> [Work instruction] All that is wanted is the exact text of the lines below from the one with "Task: Zoom out with the minus icon" through the one with "Task: View the likes count list", inclusive, minus any pictures.

> [Records provided]

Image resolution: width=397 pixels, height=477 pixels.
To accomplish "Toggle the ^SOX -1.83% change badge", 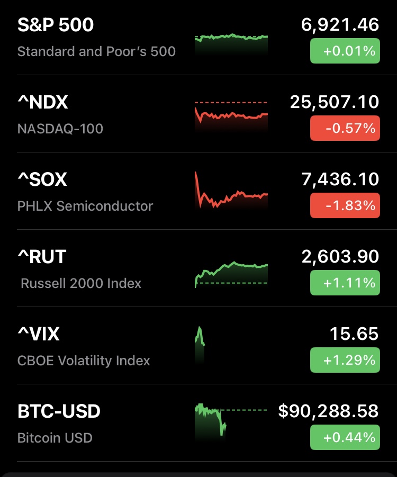I will [x=345, y=205].

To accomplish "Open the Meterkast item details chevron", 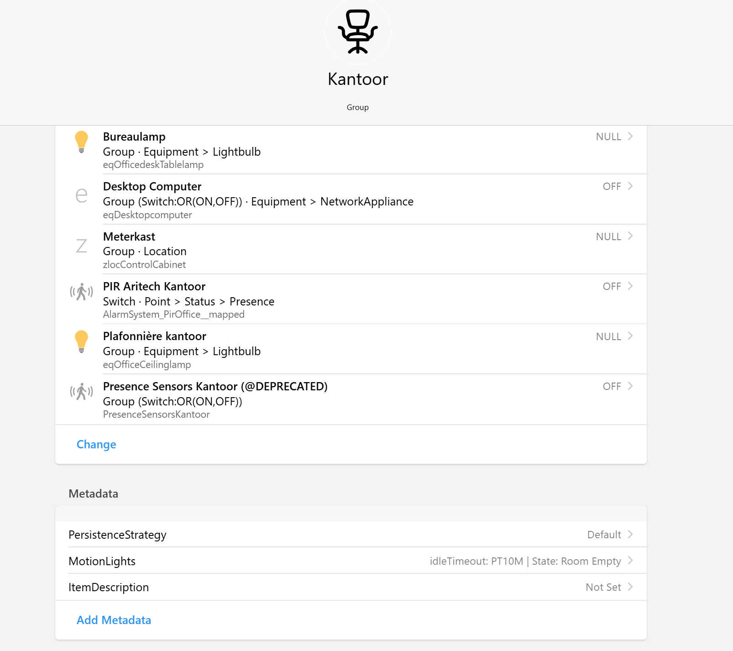I will tap(631, 236).
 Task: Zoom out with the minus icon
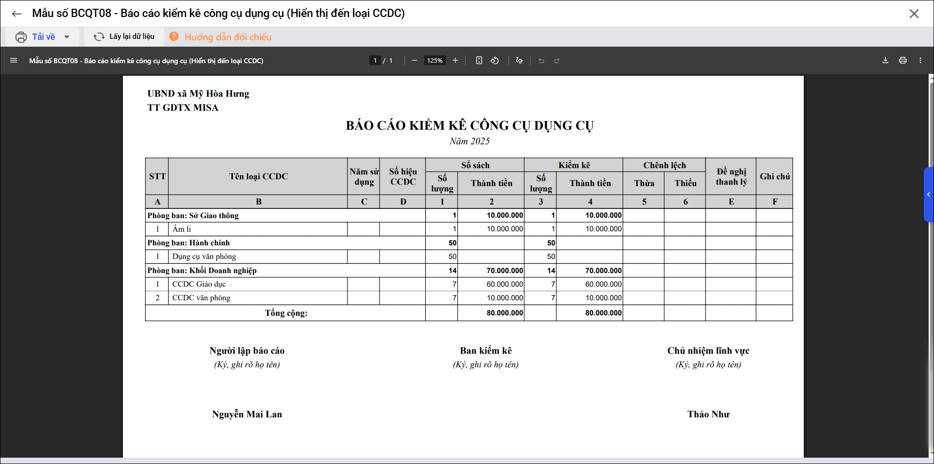(414, 61)
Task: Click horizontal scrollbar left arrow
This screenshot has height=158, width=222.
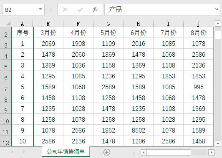Action: coord(144,152)
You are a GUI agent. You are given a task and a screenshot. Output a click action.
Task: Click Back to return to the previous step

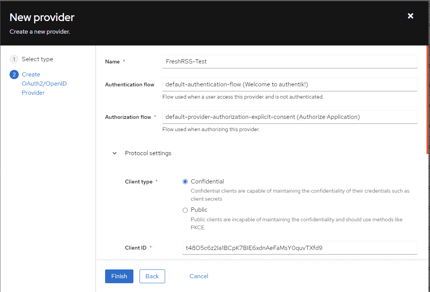click(152, 276)
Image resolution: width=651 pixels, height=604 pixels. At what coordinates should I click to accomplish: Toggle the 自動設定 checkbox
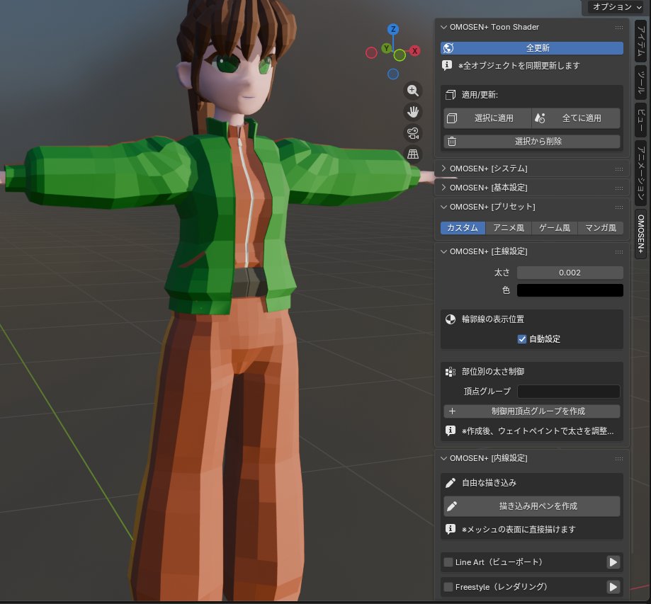522,339
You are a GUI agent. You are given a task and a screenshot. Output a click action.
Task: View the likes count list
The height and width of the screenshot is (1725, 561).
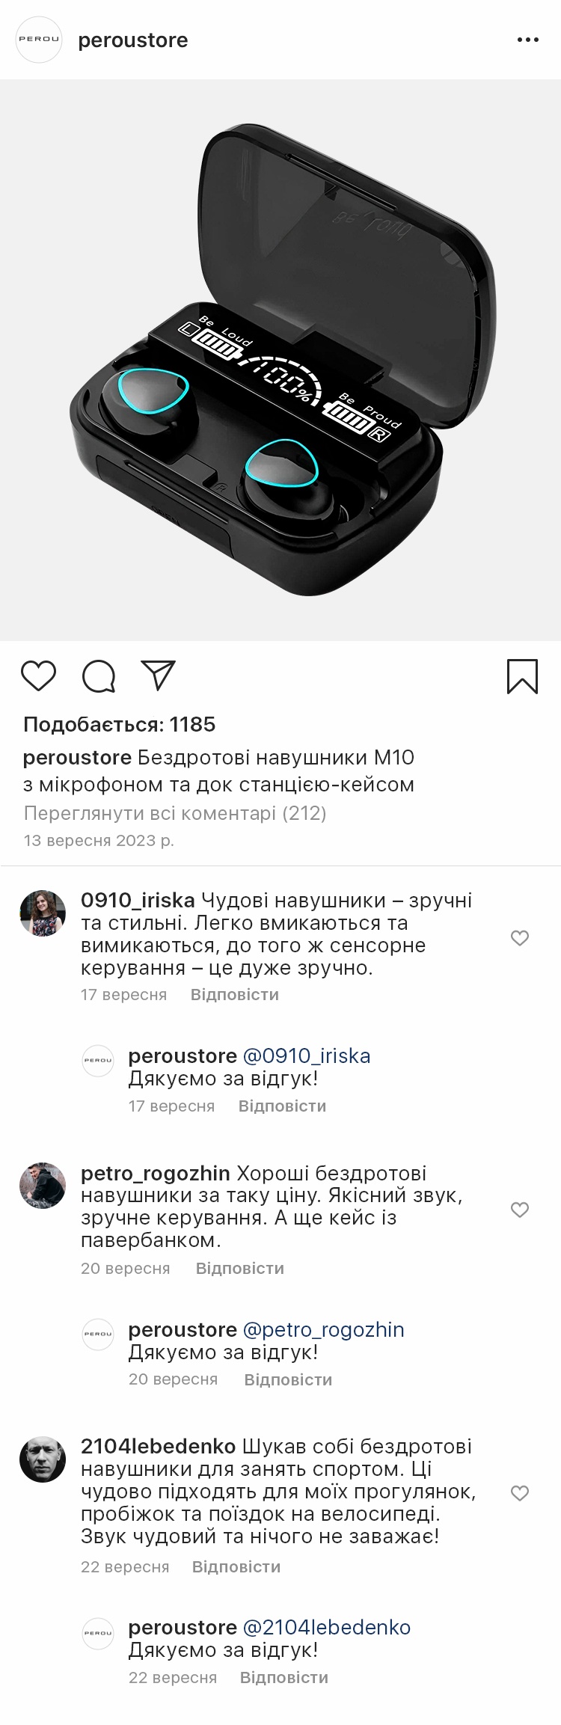pos(120,724)
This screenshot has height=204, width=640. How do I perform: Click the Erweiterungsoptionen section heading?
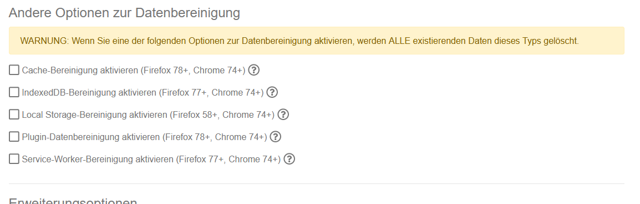73,201

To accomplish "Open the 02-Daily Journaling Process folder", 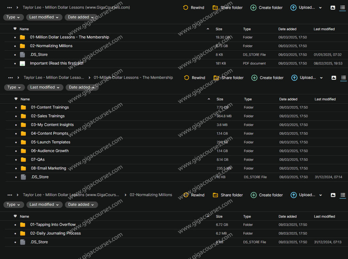I will pos(55,233).
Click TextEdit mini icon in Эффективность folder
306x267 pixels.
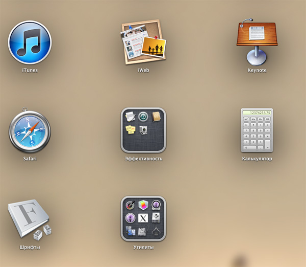pyautogui.click(x=130, y=117)
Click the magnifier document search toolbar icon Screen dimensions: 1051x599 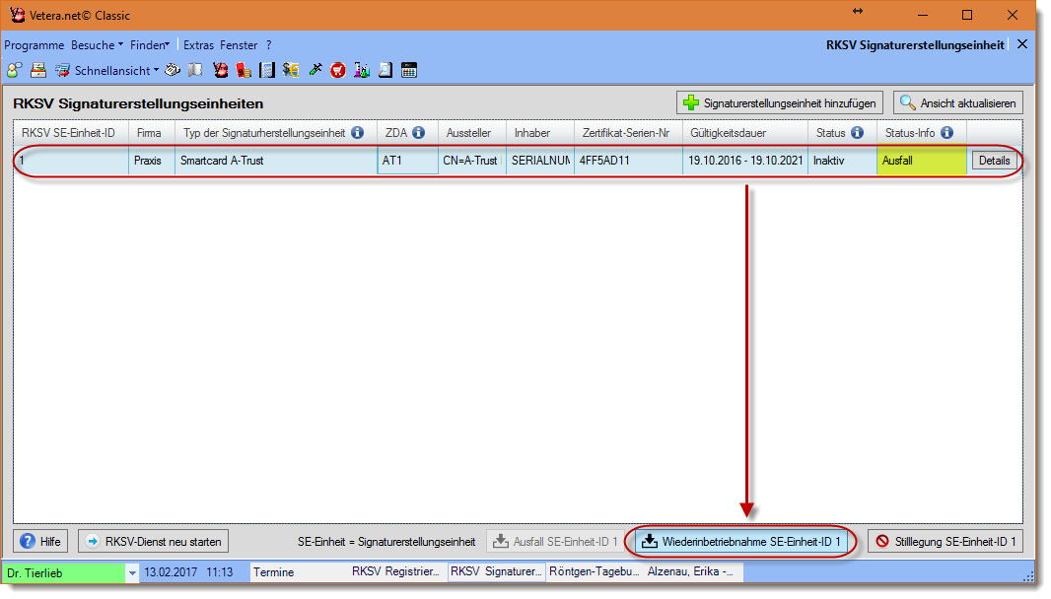pyautogui.click(x=385, y=70)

> [Finished task]
 Task: Zoom out with the minus icon
(414, 61)
Task: Click horizontal scrollbar left arrow
This screenshot has height=158, width=222.
Action: coord(144,152)
You are a GUI agent. You are given a task and a screenshot. Output a click action.
Task: Click Back to return to the previous step

click(152, 276)
Image resolution: width=651 pixels, height=604 pixels. At what coordinates should I click to accomplish: Toggle the 自動設定 checkbox
522,339
You are a GUI agent. You are given a task and a screenshot. Output a click action.
Task: View the likes count list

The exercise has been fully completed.